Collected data
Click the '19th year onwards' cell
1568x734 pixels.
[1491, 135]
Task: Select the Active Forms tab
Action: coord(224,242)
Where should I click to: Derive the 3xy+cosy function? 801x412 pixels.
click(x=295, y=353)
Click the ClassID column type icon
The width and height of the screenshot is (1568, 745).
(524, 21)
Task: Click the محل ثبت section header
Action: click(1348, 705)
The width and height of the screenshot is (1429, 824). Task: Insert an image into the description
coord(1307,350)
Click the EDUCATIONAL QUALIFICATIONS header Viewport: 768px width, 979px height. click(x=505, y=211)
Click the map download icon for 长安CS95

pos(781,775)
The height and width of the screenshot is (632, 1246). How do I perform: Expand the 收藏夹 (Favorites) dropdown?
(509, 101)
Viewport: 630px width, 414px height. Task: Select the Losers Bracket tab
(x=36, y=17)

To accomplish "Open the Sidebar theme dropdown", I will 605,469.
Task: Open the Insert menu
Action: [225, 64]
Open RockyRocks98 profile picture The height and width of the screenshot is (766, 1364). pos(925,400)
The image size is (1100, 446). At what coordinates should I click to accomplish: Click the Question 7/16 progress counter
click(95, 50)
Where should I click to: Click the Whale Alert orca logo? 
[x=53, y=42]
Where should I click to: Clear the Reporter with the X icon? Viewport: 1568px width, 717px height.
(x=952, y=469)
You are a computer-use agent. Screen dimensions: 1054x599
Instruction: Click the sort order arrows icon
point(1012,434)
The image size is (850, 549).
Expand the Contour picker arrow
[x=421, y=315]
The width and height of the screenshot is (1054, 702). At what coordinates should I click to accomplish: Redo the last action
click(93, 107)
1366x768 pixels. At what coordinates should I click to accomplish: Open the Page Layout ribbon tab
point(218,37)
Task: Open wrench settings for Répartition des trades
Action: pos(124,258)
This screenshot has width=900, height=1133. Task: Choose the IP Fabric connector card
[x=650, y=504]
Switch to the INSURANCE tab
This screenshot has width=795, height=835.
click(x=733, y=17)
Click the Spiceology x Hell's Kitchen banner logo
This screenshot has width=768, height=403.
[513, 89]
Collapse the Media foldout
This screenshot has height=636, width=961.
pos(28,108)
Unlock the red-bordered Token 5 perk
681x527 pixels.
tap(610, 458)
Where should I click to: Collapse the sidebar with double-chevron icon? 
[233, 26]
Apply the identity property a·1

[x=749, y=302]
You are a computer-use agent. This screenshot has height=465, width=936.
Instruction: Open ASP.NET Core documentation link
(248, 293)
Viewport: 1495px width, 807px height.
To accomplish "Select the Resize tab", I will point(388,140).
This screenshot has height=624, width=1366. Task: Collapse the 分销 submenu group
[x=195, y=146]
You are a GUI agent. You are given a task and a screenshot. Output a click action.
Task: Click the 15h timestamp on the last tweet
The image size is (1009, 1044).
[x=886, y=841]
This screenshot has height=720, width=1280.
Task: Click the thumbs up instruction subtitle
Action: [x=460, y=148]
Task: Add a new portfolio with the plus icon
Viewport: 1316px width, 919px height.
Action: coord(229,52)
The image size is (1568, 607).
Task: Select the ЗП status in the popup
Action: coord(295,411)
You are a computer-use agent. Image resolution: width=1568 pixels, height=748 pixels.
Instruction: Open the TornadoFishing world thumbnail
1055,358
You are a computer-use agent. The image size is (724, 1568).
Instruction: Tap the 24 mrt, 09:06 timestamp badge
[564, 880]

→ DIRECTIVE: Return every line of the material above that contains the string "timestamp", treating uppercase and lowercase as distinct.

→ SOLVED EXERCISE:
Task: Click the 15h timestamp on the last tweet
Instruction: Tap the 24 mrt, 09:06 timestamp badge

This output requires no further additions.